◆ **Collected data entries**
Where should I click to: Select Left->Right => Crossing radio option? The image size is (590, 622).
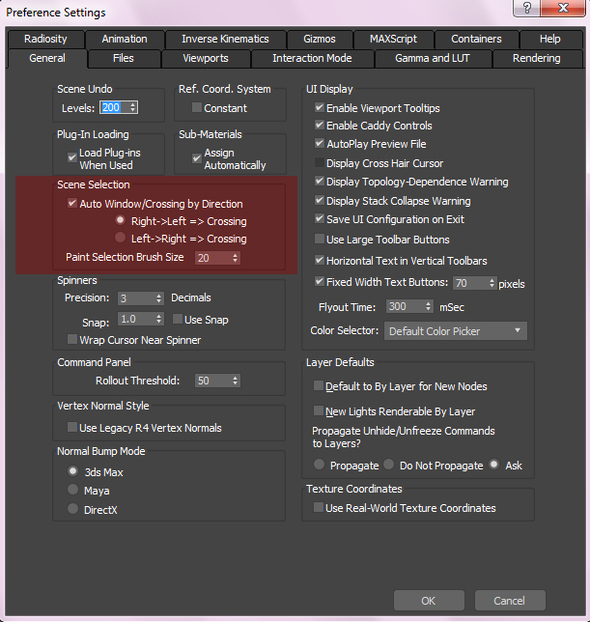pos(120,238)
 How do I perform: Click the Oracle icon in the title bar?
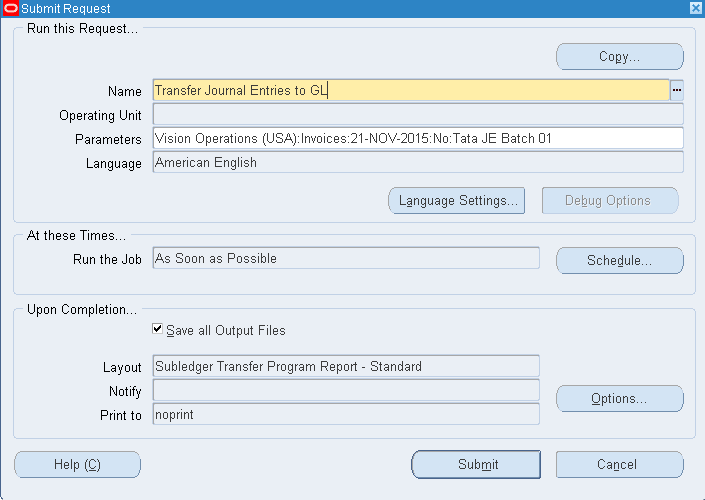click(10, 8)
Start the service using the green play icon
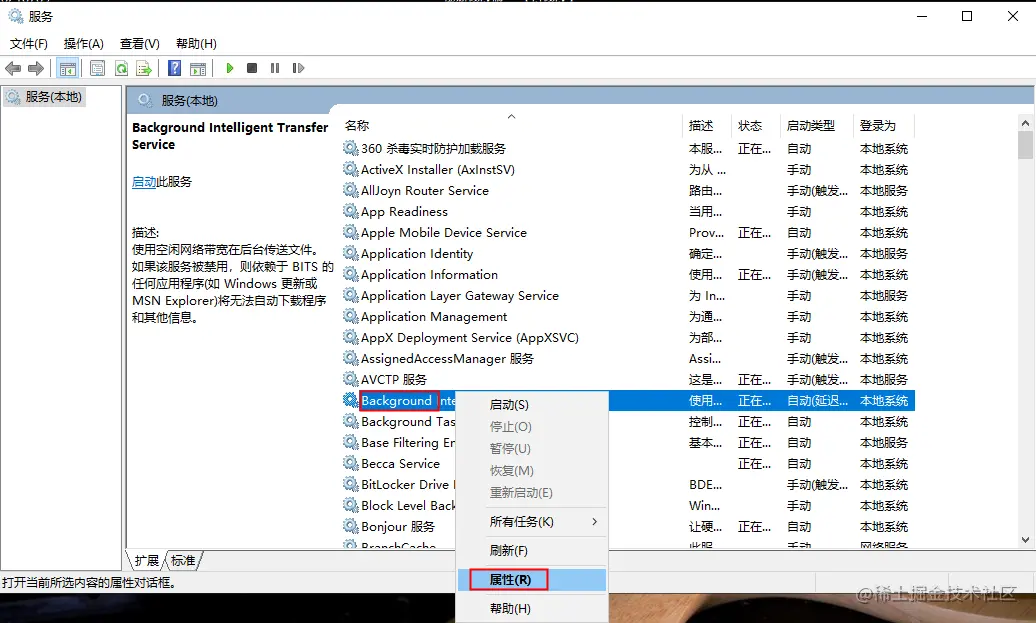The width and height of the screenshot is (1036, 623). coord(229,68)
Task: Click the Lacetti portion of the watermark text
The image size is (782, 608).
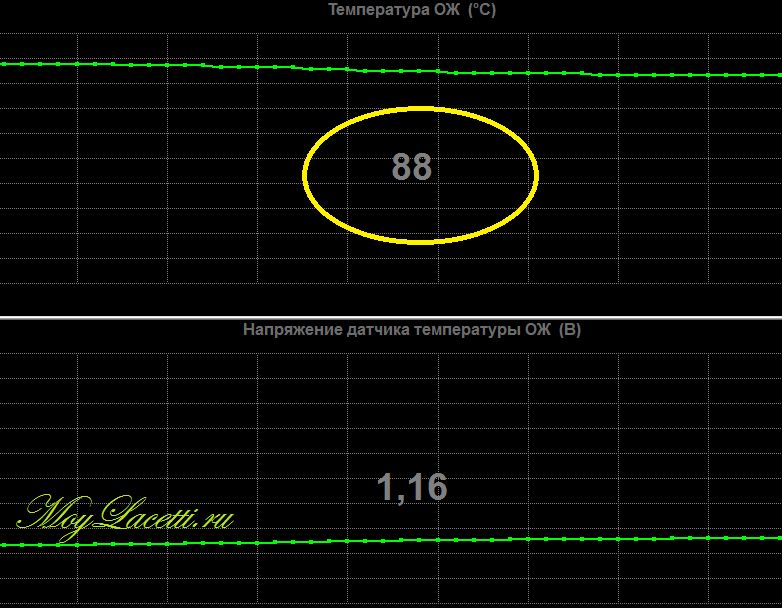Action: pyautogui.click(x=150, y=514)
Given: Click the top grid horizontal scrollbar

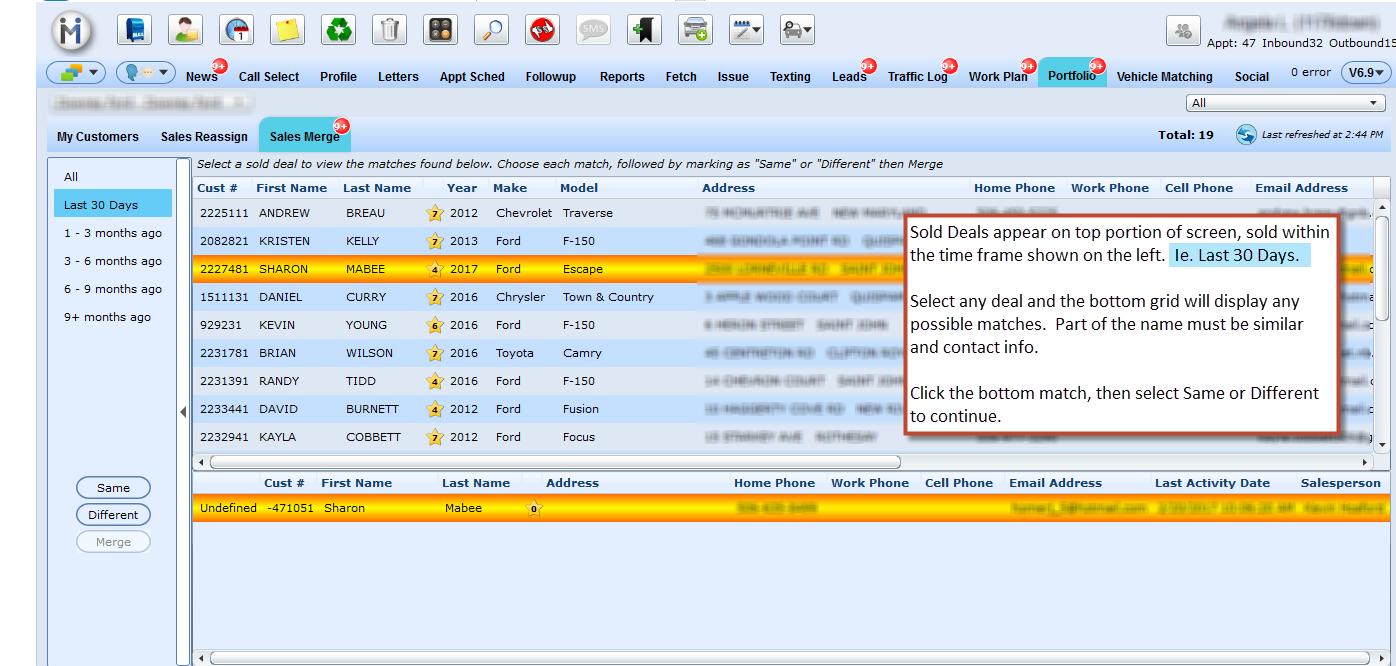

◆ **What you need to do**
Restate the data word for word without pictures.

◆ **Your response**
Where should I click to: Select Left->Right => Crossing radio option? The image size is (590, 622).
pos(120,238)
 How do I perform: Click the Oracle icon in the title bar?
click(10, 8)
Start the service using the green play icon
The width and height of the screenshot is (1036, 623). coord(229,68)
Task: Click the Lacetti portion of the watermark text
The image size is (782, 608).
Action: pyautogui.click(x=150, y=514)
Given: Click the top grid horizontal scrollbar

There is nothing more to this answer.